Со мною лично приключилась такая история. В 1918 году граница еще не была закрыта, осенью мне с семьей представилась возможность уехать в Швецию. На скорую руку я стал учиться шведскому языку и преуспел в нем уже довольно значительно, приобрел достаточный запас слов. Но уехать не удалось, — денег недостало. Границы закрылись. Обреченный на бессрочное сидение в Совдепии, я забросил свои шведские упражнения. Зимою 1920 года опять как будто улыбнулась надежда ухода и я снова взялся за шведский учебник. Но… к ужасу своему, убедился, что я забыл все, что еще так недавно выучил, — да как забыл! До последнего слова! До незнания сказать, как ‘хлеб’, как ‘вода’. Вместо 600 — 800 слов, которыми я хорошо владел и свободно управлял, — ничего! Гладкая доска! Чистая бумага!.. Страшно смущенный этою непостижимою утратою, потому что, вообще-то, память у меня превосходная, я рассказал свой случай знакомому профессору-психиатру. Он, к моему удивлению, нисколько не удивился, а объяснил:
— Это теперь сплошь и рядом. Ко мне и другим моим коллегам то и дело обращаются разные лица с жалобами на подобные потери целых полос памяти. Результат истощения. Вы еще счастливы, вас ударило по отрасли, без которой вы легко можете обойтись, а ведь теперь часто страдают этакими временными затемнениями профессионалы в области своей рабочей специальности… вот где драма-то!.. Могу утешить вас лишь тем, что это ненадолго: начнете питаться как следует, есть мясо, — полоса возродится и знание возвратится…

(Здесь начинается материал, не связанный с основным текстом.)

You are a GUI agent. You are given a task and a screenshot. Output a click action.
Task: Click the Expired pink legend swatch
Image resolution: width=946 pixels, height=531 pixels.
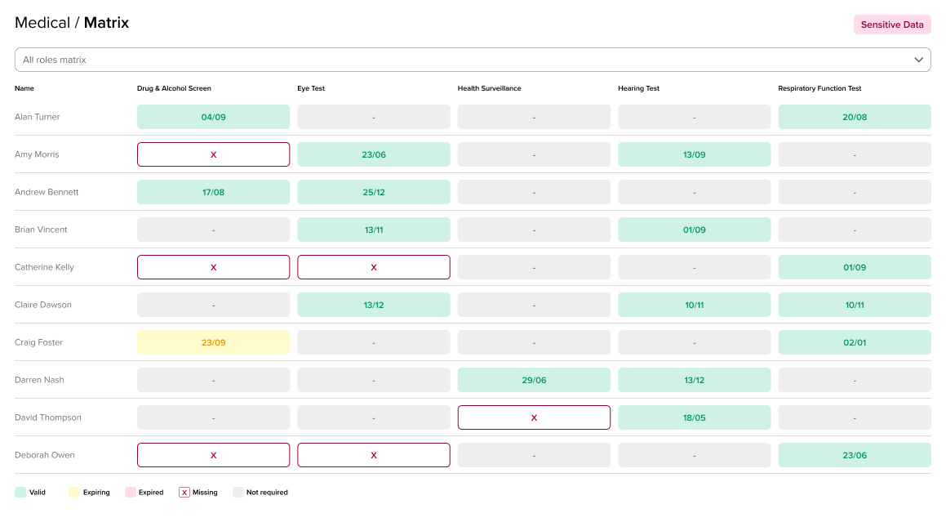tap(130, 493)
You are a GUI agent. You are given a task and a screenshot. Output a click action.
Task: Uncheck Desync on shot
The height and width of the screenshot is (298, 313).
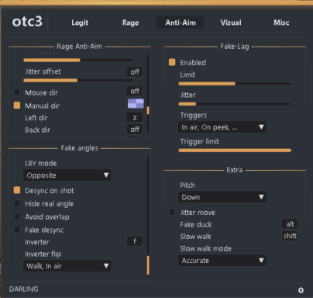(17, 190)
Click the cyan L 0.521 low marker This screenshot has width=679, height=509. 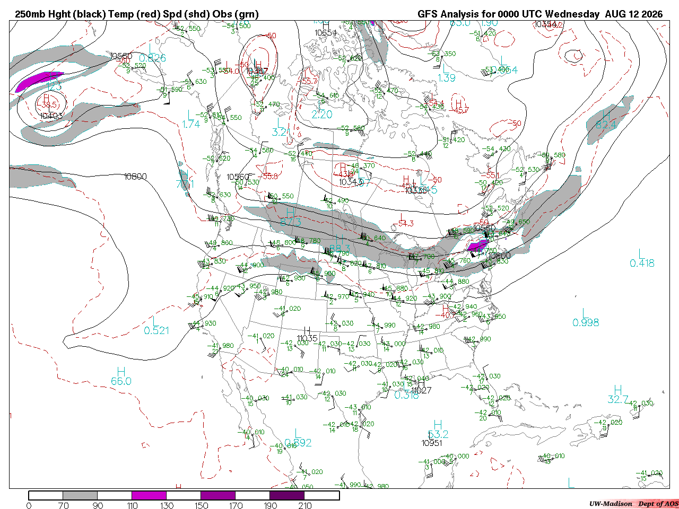pyautogui.click(x=156, y=326)
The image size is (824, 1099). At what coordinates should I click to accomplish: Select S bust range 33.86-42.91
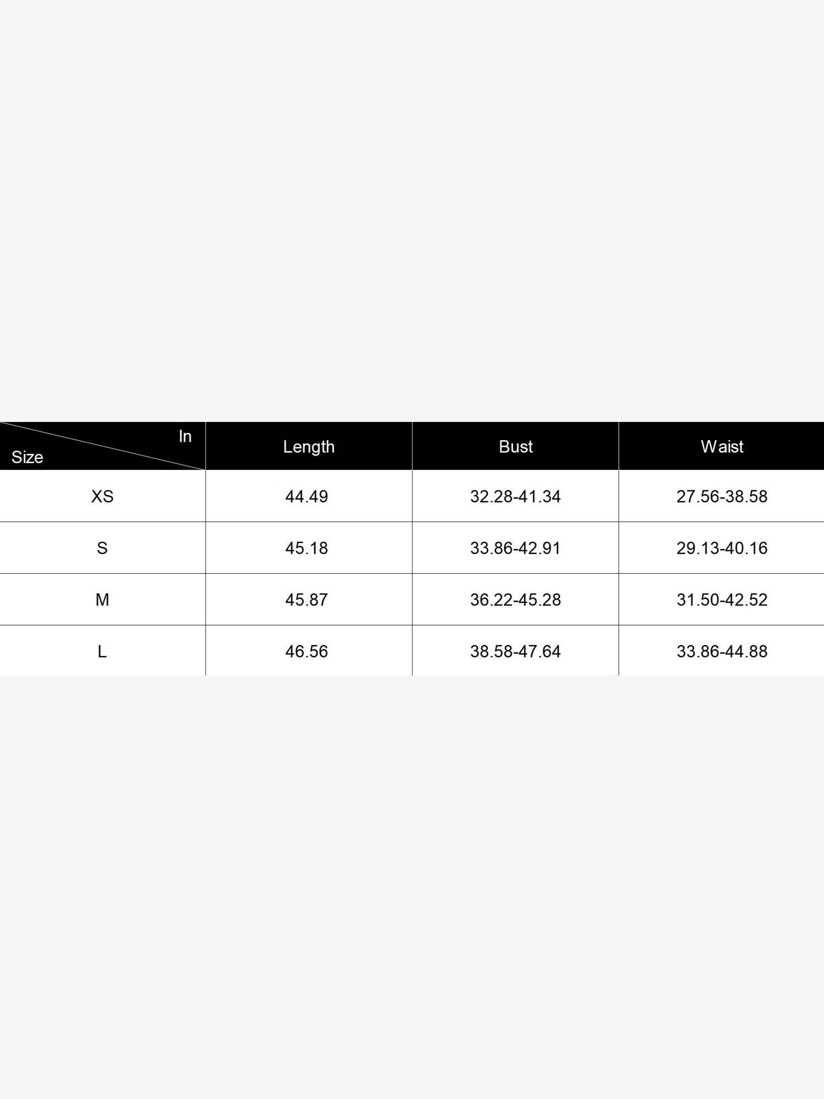[515, 548]

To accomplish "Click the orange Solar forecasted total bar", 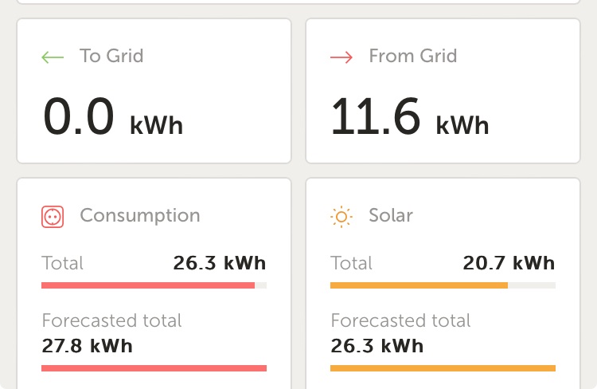I will pos(443,367).
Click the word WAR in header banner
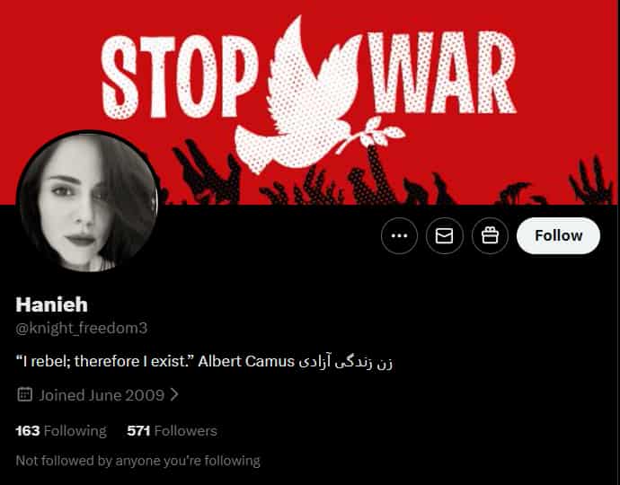 click(x=442, y=73)
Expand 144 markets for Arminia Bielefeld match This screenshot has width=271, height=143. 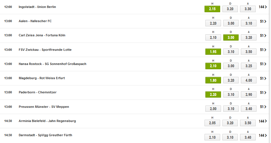(x=263, y=121)
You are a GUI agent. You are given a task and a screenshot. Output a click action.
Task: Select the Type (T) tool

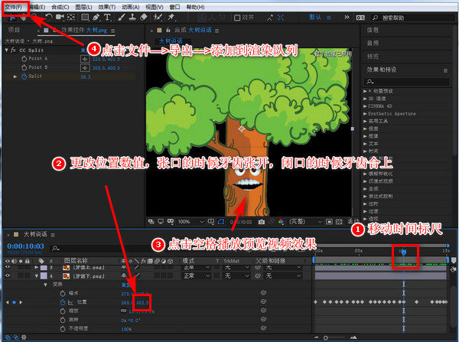pyautogui.click(x=106, y=17)
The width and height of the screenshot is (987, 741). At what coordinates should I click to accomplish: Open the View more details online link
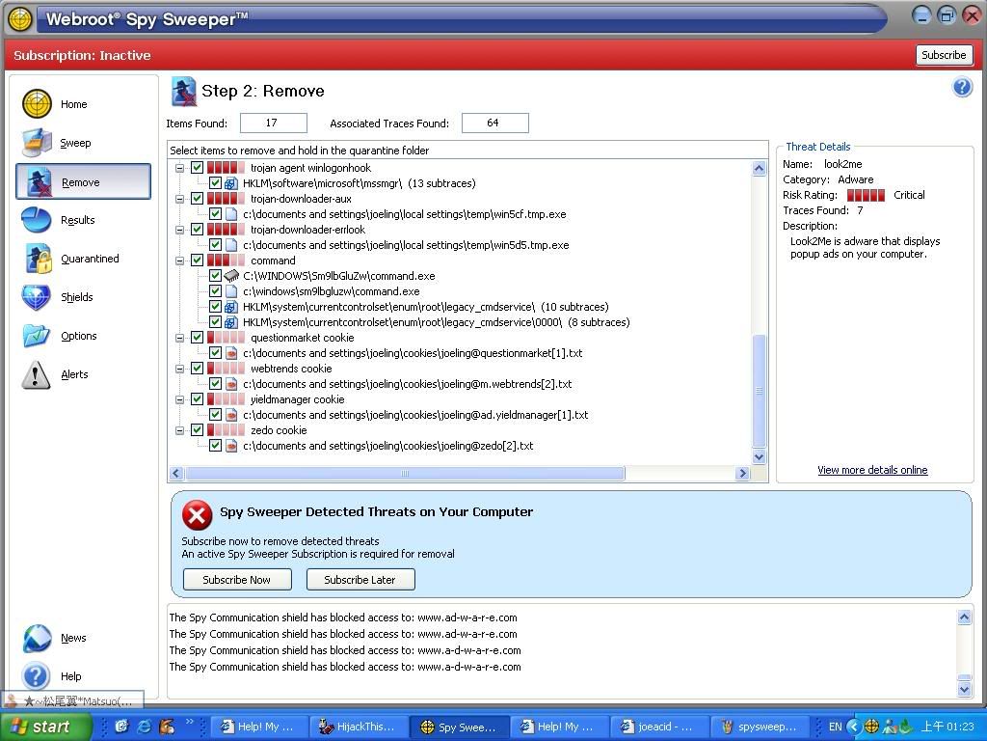pyautogui.click(x=872, y=470)
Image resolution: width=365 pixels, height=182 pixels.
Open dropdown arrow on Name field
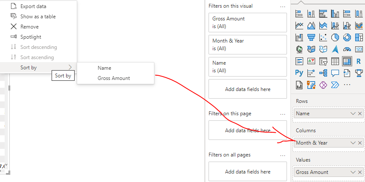pyautogui.click(x=353, y=114)
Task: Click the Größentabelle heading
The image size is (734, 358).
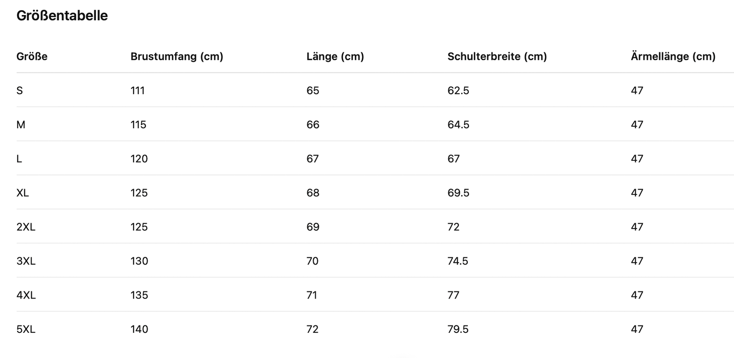Action: [x=62, y=16]
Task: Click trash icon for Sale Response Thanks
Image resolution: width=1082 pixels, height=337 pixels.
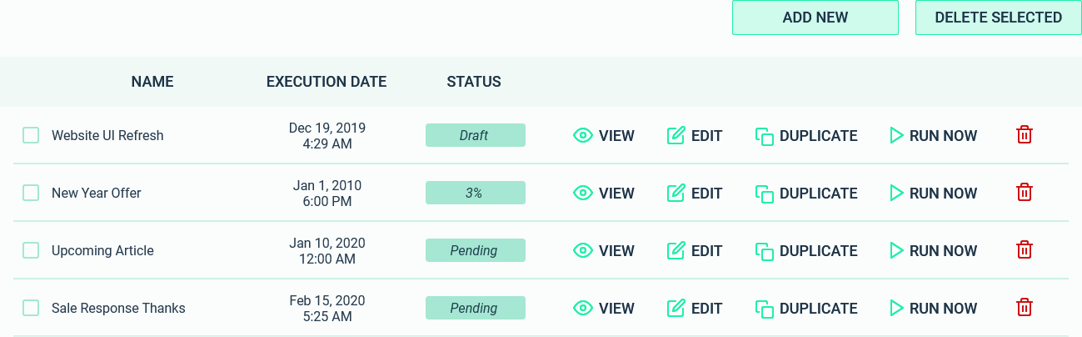Action: tap(1025, 308)

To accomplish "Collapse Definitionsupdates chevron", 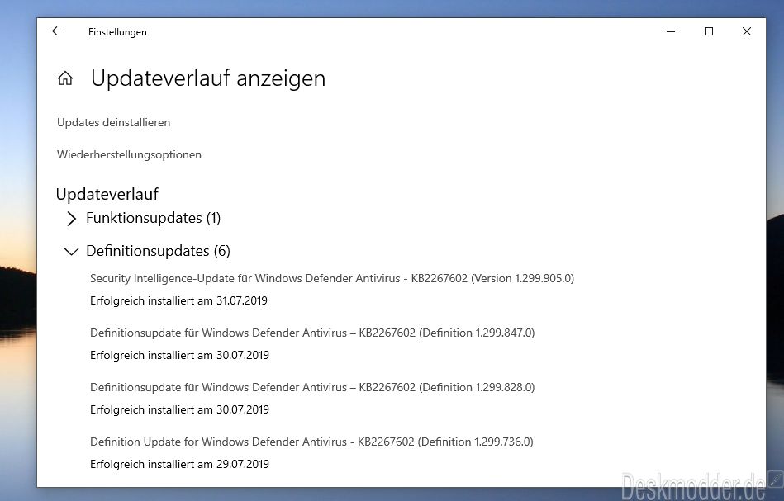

Однако вот уже месяц я в Финляндии, питаюсь по-человечески, ем мясо, сбыл с себя петроградский скелетоподобный вид, однако полоса что-то не возрождается, потому что, живя среди населения, говорящего по-шведски больше, чем по-фински, я еще ровно ничего не понимаю… понимаю меньше, чем в 1916 году в Стокгольме, когда я еще и не думал учиться шведскому языку.
Так вот: может ли учащийся положиться на преподавателя, доведенного до крайностей истощения? Я не знаю учебного заведения, в педагогическом составе которого не оказывалось бы лиц, говоря вежливо, нервно потрясенных, а говоря попросту, душевнобольных. У нас в гимназии из-за этого пришлось прекратить среди года курс социологии. В консерватории, где учились мои дети, пострадал по той же причине класс русского языка. Когда к моим сыновьям сходились их друзья и подруги из других учебных заведений, то, как всегда и в старину было, любимый разговор школьников — о странностях и чудачествах преподавателей. Но, бывало, это слушать было смешно, а теперь оно — страшно. Потому что, как прислушаешься да обдумаешь, не те они странности и чудачества, что прежде. Тогда были курьезы характера, смешные привычки и т.п. А теперь из-за комических по видимости гримас то и дело выглядывает трагическое лицо приближающегося безумия. И глядишь: погримасничал ‘смешной преподаватель’ неделю-другую, а там и поехал… хорошо если только на долгое пребывание в ‘доме отдыха’, либо — о, редкое счастье из счастий! — в блаженный санаторий, вроде знаменитой Осиновой Рощи в Левашове, где привилегированно лечат свои утомленные нервы и откармливаются, словно индюки в мешке, именитые петроградские большевики. А то чаще — прямо в желтый дом, к профессору Бехтереву, который, принимая огромное число пациентов — даром что у большевиков он persona grata (важное лицо (лат.)), — только за голову хватается да жалуется добрым знакомым:
— Я от моих больных, кажется, скоро сам с ума сойду!